This repository contains code used in the experiments in our paper. "Feature Control as Intrinsic Motivation for Hierarchical Reinforcement Learning" by Nat Dilokthanakul, Christos Kaplanis, Nick Pawlowski, Murray Shanahan (https://arxiv.org/abs/1705.06769)
We adapted the code from an open-source implementation of A3C, namely, “Universe-StarterAgent”. (https://github.com/openai/universe-starter-agent)
We later found that a flat A3C agent trained with shaped reward according to equation 3 can perform as well as our feature-control agent in Montezuma Revenge. This result supports the claim that additional auxiliary rewards or loss signals can be beneficial when dealing with sparse reward environments even though the reward can possibly skew the definition of its task.

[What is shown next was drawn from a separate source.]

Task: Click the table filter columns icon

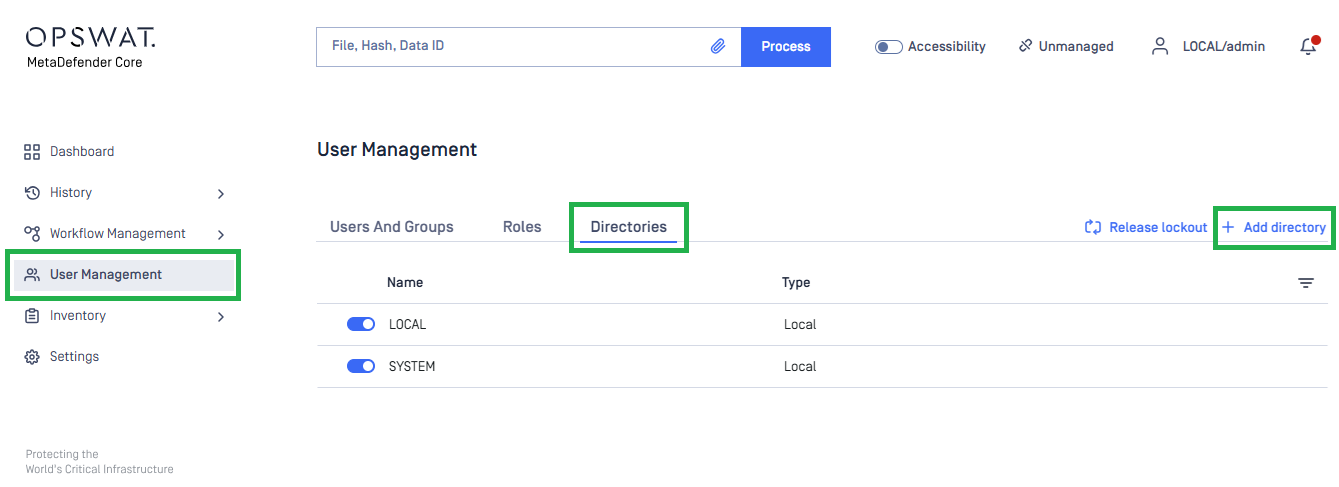Action: click(1306, 283)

Importantly, this raises a question about the benefit of having the hierarchical elements proposed in this paper. It appears that decisions made by the meta-controller do not significantly contribute to the success of feature-control agent.
- Python 2.7
- six (for py2/3 compatibility)
- TensorFlow
- tmux (the start script opens up a tmux session with multiple windows)

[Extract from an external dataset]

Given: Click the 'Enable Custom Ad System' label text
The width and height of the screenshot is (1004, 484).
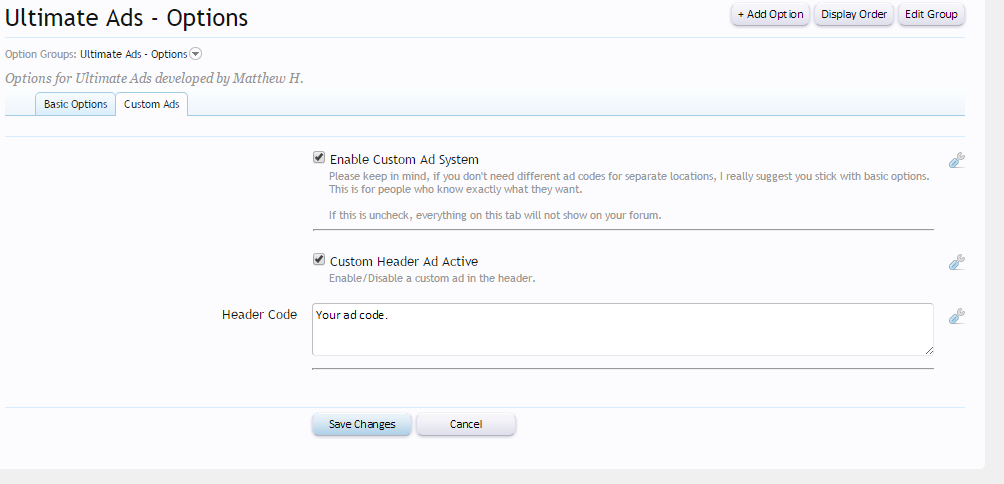Looking at the screenshot, I should pos(404,159).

- htop (shown in one of the tmux windows)
- gym
- gym[atari]
- universe
- opencv-python
- numpy
- scipy
conda create --name env
source activate env
brew install tmux htop cmake # On Linux use sudo apt-get install -y tmux htop cmake
pip install gym[atari]
pip install universe
pip install six
pip install tensorflow
conda install -y -c https://conda.binstar.org/menpo opencv3
conda install -y numpy
conda install -y scipy
Add the following to your .bashrc
so that you'll have the correct environment when the train.py
script spawns new bash shells
source activate env
The problem of sparse rewards is one of the hardest challenges in contemporary reinforcement learning. Hierarchical reinforcement learning (HRL) tackles this problem by using a set of temporally-extended actions, or options, each of which has its own subgoal. These subgoals are normally handcrafted for specific tasks. Here, though, we introduce a generic class of subgoals with broad applicability in the visual domain. Underlying our approach (in common with work using "auxiliary tasks") is the hypothesis that the ability to control aspects of the environment is an inherently useful skill to have. We incorporate such subgoals in an end-to-end hierarchical reinforcement learning system and test two variants of our algorithm on a number of games from the Atari suite. We highlight the advantage of our approach in one of the hardest games -- Montezuma's revenge -- for which the ability to handle sparse rewards is key. Our agent learns several times faster than the current state-of-the-art HRL agent in this game, reaching a similar level of performance.
In this experiment, we evaluated the performance of the pixel-control agent (top row) and the feature-control agent (bottom row). To reproduce the results, checkout to branch pixel_control for pixel-control agent and feature_control for feature-control agent. For example, use the following command for Montezuma's Revenge:
python train.py -w 8 -e MontezumaRevenge-v0 -l ~/experiments/montezuma_experiment
To change the value of beta, edit line 136 of a3c.py to the value of beta we want. For example, for beta = 0.75:
self.beta = 0.75
In this experiment, we improve performance by changing the BPTT length from 20 to 100. In order to run experiments with BPTT = 100, checkout branch feature_control_bptt100. For baseline agent, checkout branch baseline. All the experiments used 8 asynchronous workers.
In this experiment, we further improve stability of the training by using a target network similar to DQN to calculate the intrinsic reward of the feature control agent. To run the experiment, checkout branch target.